**About this task**
Find the word "dimensions" in the data, then copy each line where it is found.
Content starts
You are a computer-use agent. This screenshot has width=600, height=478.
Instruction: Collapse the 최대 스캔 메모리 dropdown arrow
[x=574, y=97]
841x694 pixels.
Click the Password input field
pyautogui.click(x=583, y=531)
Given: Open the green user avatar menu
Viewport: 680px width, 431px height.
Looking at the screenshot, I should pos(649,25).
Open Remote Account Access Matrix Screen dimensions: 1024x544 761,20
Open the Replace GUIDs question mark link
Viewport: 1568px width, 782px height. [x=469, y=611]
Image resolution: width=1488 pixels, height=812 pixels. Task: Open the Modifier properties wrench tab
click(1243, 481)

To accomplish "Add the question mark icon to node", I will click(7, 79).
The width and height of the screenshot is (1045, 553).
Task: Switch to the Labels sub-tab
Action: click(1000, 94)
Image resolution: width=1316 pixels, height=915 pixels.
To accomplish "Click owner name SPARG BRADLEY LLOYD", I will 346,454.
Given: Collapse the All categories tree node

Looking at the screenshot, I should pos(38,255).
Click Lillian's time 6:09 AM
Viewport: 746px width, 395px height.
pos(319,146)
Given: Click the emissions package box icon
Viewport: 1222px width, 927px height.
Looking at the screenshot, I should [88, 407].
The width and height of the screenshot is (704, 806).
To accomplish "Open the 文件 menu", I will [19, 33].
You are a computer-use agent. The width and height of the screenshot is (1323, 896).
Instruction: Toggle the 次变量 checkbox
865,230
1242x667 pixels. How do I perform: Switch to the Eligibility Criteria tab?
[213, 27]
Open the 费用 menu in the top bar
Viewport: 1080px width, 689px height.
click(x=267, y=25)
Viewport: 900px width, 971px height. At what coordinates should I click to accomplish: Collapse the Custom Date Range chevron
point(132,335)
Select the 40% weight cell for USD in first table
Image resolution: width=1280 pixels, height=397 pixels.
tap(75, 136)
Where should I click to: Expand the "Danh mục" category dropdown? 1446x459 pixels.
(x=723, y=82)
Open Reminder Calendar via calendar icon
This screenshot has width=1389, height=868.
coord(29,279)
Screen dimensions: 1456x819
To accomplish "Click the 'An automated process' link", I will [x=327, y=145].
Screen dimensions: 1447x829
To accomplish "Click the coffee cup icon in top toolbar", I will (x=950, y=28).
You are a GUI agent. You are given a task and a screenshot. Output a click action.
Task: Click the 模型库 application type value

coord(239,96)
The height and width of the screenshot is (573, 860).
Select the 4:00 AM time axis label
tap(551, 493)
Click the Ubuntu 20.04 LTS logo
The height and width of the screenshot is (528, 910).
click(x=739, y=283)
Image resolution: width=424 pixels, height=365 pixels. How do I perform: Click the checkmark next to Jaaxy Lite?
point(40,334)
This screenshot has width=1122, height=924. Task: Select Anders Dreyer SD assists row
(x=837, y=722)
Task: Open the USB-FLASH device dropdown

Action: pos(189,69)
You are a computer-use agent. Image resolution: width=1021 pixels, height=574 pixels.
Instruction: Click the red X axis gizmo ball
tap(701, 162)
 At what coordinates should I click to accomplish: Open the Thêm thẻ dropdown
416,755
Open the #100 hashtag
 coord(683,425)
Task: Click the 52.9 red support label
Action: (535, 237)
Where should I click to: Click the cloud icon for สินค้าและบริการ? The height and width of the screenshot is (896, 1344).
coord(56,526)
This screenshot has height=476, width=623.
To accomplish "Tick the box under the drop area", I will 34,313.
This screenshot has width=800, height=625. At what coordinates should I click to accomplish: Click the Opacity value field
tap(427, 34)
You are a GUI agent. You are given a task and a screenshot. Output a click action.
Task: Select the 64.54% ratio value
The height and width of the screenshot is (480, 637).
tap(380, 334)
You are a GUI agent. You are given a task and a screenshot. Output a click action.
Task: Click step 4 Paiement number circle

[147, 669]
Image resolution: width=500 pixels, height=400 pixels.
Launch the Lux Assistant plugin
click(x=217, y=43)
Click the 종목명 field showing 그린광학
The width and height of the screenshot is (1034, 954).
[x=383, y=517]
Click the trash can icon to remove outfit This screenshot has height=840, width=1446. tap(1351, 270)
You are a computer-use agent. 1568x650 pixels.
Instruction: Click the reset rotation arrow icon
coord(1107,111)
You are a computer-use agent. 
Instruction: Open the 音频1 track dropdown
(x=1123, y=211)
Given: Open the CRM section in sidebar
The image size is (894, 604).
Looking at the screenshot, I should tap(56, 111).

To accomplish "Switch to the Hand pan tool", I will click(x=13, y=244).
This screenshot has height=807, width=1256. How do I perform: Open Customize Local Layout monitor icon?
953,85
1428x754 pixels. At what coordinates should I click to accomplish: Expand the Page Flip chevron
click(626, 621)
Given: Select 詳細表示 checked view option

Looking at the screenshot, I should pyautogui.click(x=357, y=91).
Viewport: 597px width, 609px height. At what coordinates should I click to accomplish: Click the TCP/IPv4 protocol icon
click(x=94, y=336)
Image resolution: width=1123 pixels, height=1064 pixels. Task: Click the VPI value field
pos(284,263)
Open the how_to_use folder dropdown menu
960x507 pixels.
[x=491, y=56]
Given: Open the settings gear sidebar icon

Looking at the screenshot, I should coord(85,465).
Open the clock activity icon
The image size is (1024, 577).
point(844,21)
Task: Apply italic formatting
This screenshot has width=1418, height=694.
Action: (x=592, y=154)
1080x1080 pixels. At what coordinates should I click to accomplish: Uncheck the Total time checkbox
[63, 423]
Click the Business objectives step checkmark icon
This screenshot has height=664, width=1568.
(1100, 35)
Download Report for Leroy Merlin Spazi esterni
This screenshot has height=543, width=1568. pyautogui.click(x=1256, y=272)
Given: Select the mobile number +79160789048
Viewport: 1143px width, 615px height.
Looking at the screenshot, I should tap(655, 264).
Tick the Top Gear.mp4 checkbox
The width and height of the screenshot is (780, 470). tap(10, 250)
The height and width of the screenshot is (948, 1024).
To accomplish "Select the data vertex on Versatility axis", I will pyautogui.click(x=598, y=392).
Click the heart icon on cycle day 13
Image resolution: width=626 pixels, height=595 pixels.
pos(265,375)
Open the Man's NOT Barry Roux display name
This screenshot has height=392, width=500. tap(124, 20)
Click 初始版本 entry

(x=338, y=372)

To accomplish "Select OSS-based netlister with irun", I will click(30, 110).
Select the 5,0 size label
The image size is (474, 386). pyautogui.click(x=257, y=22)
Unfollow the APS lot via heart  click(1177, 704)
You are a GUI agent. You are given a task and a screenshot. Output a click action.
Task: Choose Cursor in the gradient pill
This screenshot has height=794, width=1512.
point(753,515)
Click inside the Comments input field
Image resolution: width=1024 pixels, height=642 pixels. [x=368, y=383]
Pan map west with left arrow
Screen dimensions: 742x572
Content ends
**Exercise answer**
Open Remote Account Access Matrix Screen dimensions: 1024x544 761,20
Screen dimensions: 1456x819
Screen dimensions: 1447x829
Screen dimensions: 742x572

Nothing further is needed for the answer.